• [Job 1]: In the entries, list as numbered lines every line from the one containing "the scale box" up to and including the one containing "click(344, 132)", skipping blank lines. Leave out the pictures.

• [Source extract]:
━━━━━━━━━━━━━━━━

# Standby or power off



## bob755 (Apr 14, 2013)

Hi,
i'm replacing my old Barco with a new projector and I'm wondering about whether to continue leaving it in standby mode or cut the power completely when not in use.
I have a dedicated home theater but generally use at weekends so the projector remain several days or more without being used.

I've always considered that it was better to leave power supplies connected rather than subjecting them to on off transitions but I'd be curious to know what other people with similar setups do.

Thanks in advance.


----------



## ALMFamily (Oct 19, 2011)

I leave mine in standby and have not had an issue at all - I think leaving in standby is a better way to go much like putting a computer in sleep mode...


----------



## RBTO (Jan 27, 2010)

Since I have a dust cover for my dual AE2000 projectors, I always remove the power (after letting them cool & go to standby mode), and disconnect the HDMI feed. I've never had a problem, and it provides an extra degree of lightning protection since they're completely isolated from the electrical and signal systems during that time. It's somewhat different with a computer where a hard drive is involved, but even there, I shut down my computer when I'm not using it, and other than a hard drive failure (after 10 years), I've had no problems. My Directv receiver, on the other hand is on all the time (it goes into a pseudo-standby mode when it's turned off), and it eats a hard drive about every two years or less (part of the reason is the way the drive is utilized - they are hammered even when the unit is "off").

Just to provide some differing perspectives on this topic.


----------



## Prof. (Oct 20, 2006)

I agree..All power should be removed from all equipment to prevent any damage from power spikes or lightning strikes..
I switch all my gear off with one press of a button on a remote controlled power switch..


----------

━━━━━━━━━━━━━━━━

[Records about locating elements on screens]

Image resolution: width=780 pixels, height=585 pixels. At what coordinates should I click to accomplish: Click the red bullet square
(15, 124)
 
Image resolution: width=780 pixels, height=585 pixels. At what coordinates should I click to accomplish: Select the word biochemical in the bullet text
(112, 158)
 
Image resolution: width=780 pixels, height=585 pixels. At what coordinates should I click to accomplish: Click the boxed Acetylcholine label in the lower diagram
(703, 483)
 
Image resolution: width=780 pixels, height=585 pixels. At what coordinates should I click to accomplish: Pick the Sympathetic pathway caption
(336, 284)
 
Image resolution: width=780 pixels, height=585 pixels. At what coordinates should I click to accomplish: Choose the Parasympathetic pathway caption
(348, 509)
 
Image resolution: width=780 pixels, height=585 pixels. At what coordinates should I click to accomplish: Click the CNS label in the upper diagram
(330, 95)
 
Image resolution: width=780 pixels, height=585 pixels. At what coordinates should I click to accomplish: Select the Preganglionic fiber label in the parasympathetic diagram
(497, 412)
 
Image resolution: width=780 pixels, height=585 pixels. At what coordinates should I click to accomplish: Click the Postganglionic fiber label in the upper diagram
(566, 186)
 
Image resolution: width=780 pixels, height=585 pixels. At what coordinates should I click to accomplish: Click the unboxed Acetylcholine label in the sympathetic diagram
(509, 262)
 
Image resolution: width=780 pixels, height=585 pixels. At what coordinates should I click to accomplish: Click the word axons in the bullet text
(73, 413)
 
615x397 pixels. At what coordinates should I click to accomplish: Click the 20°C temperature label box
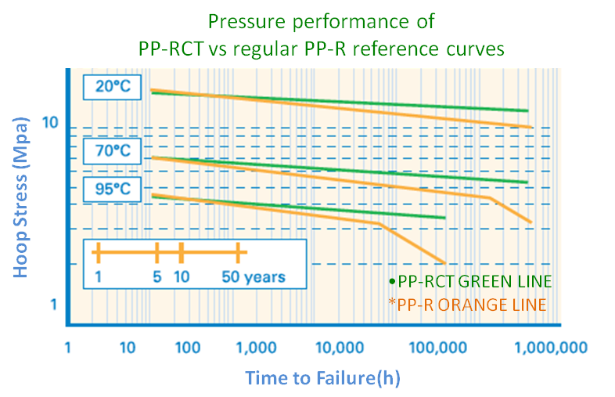pyautogui.click(x=112, y=87)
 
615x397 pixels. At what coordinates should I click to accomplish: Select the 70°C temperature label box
pyautogui.click(x=112, y=149)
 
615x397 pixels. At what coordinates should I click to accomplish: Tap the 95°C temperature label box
pyautogui.click(x=112, y=189)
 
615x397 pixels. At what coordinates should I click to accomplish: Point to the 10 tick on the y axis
pyautogui.click(x=50, y=123)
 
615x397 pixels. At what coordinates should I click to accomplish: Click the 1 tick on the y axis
pyautogui.click(x=54, y=305)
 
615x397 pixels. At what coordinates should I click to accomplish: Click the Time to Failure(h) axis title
pyautogui.click(x=323, y=378)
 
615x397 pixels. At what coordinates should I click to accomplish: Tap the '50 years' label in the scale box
pyautogui.click(x=254, y=277)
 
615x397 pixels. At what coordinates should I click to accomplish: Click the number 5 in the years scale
pyautogui.click(x=157, y=277)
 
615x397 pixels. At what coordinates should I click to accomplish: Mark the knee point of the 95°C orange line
pyautogui.click(x=380, y=224)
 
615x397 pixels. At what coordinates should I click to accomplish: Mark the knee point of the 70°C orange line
pyautogui.click(x=493, y=200)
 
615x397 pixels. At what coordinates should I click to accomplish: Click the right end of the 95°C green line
pyautogui.click(x=444, y=218)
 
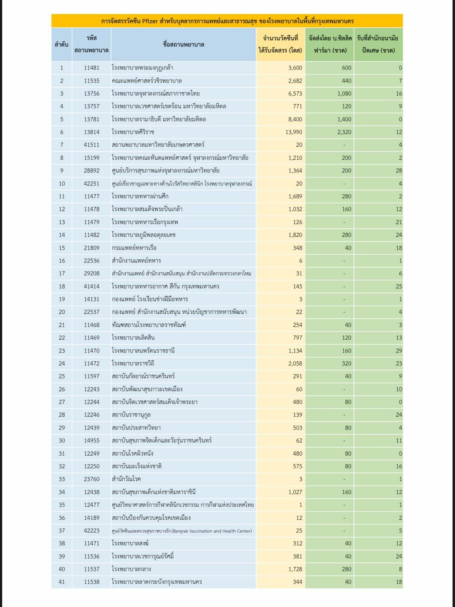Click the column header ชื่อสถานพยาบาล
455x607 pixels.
click(183, 44)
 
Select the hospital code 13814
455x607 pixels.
click(91, 132)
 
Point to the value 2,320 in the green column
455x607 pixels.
click(344, 132)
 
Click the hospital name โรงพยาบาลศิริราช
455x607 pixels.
click(133, 132)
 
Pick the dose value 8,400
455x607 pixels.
click(295, 119)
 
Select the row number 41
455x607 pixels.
click(62, 582)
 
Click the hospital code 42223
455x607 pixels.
click(91, 531)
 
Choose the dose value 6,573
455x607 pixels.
click(295, 94)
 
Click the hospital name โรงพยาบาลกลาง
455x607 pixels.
click(131, 569)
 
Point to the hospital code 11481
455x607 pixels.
click(91, 68)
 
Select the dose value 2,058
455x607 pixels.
click(295, 363)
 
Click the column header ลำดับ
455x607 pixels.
click(62, 44)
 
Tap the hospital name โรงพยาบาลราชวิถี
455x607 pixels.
click(133, 363)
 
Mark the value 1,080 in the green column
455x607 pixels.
click(344, 94)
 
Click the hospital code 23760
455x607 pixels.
click(91, 479)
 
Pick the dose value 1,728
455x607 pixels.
click(295, 569)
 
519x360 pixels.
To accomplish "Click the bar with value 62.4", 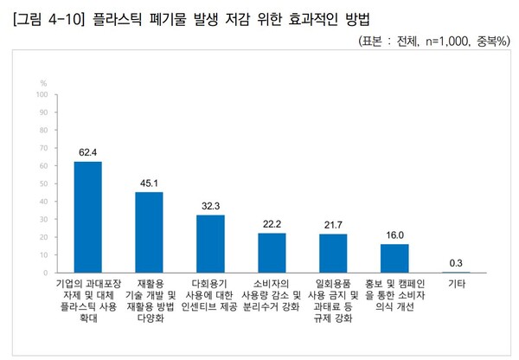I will click(x=87, y=217).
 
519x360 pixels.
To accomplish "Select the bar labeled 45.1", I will click(x=149, y=232).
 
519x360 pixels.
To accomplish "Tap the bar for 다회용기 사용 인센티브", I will click(x=210, y=244).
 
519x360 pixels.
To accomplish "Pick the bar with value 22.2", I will click(x=272, y=253).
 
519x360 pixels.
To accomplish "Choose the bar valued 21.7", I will click(x=333, y=254).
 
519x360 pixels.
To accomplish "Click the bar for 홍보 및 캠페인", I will click(x=394, y=259).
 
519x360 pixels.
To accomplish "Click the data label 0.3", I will click(x=456, y=262).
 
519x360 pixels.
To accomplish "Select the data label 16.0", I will click(x=394, y=235).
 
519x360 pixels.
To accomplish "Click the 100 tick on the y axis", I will click(x=41, y=95).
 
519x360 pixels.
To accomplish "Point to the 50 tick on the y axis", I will click(x=42, y=183).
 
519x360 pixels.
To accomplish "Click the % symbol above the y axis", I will click(x=42, y=82).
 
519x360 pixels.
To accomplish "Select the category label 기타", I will click(x=456, y=284).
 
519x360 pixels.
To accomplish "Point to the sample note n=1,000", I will click(x=439, y=41).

━━━━━━━━━━━━━━━━

• [Job 2]: In the forum thread on projector standby, what does the poster Prof. use to switch off all gear at once?

• [Written response 1]:
1. 615x397 pixels. At what coordinates should I click to accomplish: Tap the '50 years' label in the scale box
2. pyautogui.click(x=254, y=277)
3. 615x397 pixels. At what coordinates should I click to accomplish: Click the number 5 in the years scale
4. pyautogui.click(x=157, y=277)
5. 615x397 pixels. At what coordinates should I click to accomplish: Mark the knee point of the 95°C orange line
6. pyautogui.click(x=380, y=224)
7. 615x397 pixels. At what coordinates should I click to accomplish: Mark the knee point of the 70°C orange line
8. pyautogui.click(x=493, y=200)
9. 615x397 pixels. At what coordinates should I click to accomplish: Click the right end of the 95°C green line
10. pyautogui.click(x=444, y=218)
11. Click the column header ชื่อสถานพยาบาล
12. 455x607 pixels.
13. click(183, 44)
14. Select the hospital code 13814
15. 455x607 pixels.
16. click(91, 132)
17. Point to the value 2,320 in the green column
18. 455x607 pixels.
19. click(344, 132)

• [Written response 2]: A remote controlled power switch, operated with one press of a button.